REQUIREMENTS:
(a) How would you render the sentence "It was created on 16 October 2012." from the Bouches-du-Rhône Police Prefecture text in Spanish?
(b) Can you reproduce the Bouches-du-Rhône Police Prefecture text verbatim from "- Constituting instrument: Décret" up to and including "16 October 2012."?
(c) According to the Bouches-du-Rhône Police Prefecture text, which city is the agency's headquarters?

Agency overview
- Formed: 16 October 2012

Jurisdictional structure
- Operations jurisdiction: Bouches-du-Rhône, France
- Size: 5,087 km^{2} (1,964 sq mi)
- Population: 2,034,357 (2018)
- Constituting instrument: Décret n° 2012-1151 du 15 octobre 2012 relatif à l'organisation et à l'action des services de l'État dans le département des Bouches-du-Rhône;

Operational structure
- Headquarters: Marseille
- Agency executive: Frédérique Camilleri, Prefect of Police of Bouches-du-Rhône;
- Parent agency: National Police

Website
- www.bouches-du-rhone.gouv.fr

= Bouches-du-Rhône Police Prefecture =

The Bouches-du-Rhône Police Prefecture (Préfecture de police des Bouches-du-Rhône), headed by the Bouches-du-Rhône Police Prefect (Préfet de police des Bouches-du-Rhône), is a Prefecture of Police part of the National Police, which is a police force in the department of Bouches-du-Rhône. It was created on 16 October 2012.

DATA LINES:
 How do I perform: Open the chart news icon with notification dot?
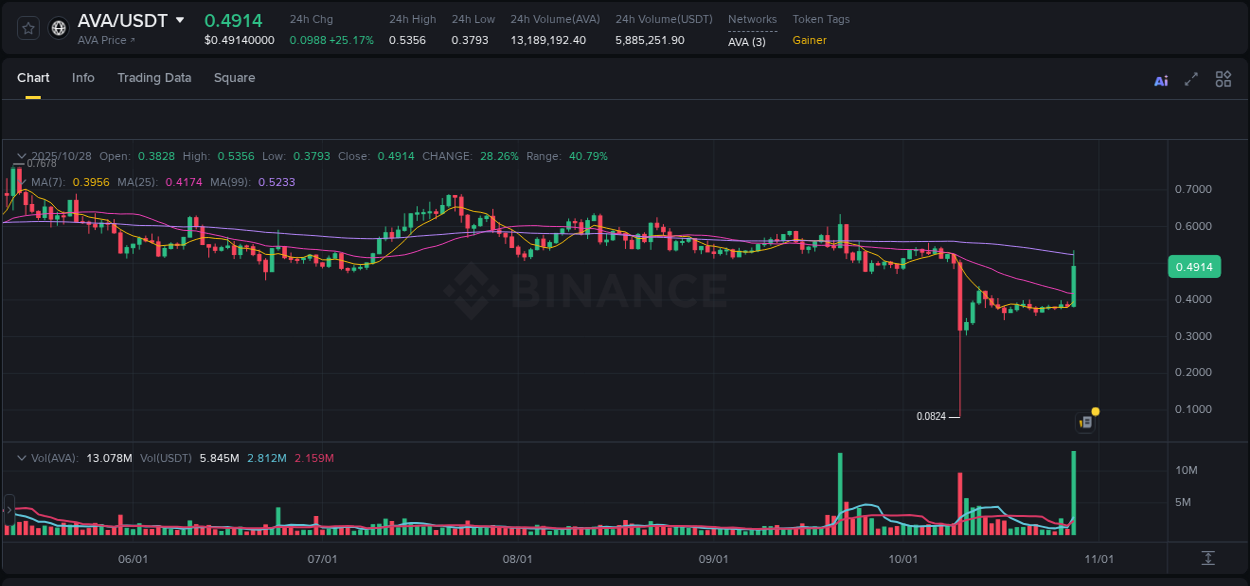coord(1085,421)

TASK RESULTS:
(a) Fue creada el 16 de octubre de 2012.

(b)
- Constituting instrument: Décret n° 2012-1151 du 15 octobre 2012 relatif à l'organisation et à l'action des services de l'État dans le département des Bouches-du-Rhône;

Operational structure
- Headquarters: Marseille
- Agency executive: Frédérique Camilleri, Prefect of Police of Bouches-du-Rhône;
- Parent agency: National Police

Website
- www.bouches-du-rhone.gouv.fr

= Bouches-du-Rhône Police Prefecture =

The Bouches-du-Rhône Police Prefecture (Préfecture de police des Bouches-du-Rhône), headed by the Bouches-du-Rhône Police Prefect (Préfet de police des Bouches-du-Rhône), is a Prefecture of Police part of the National Police, which is a police force in the department of Bouches-du-Rhône. It was created on 16 October 2012.

(c) Marseille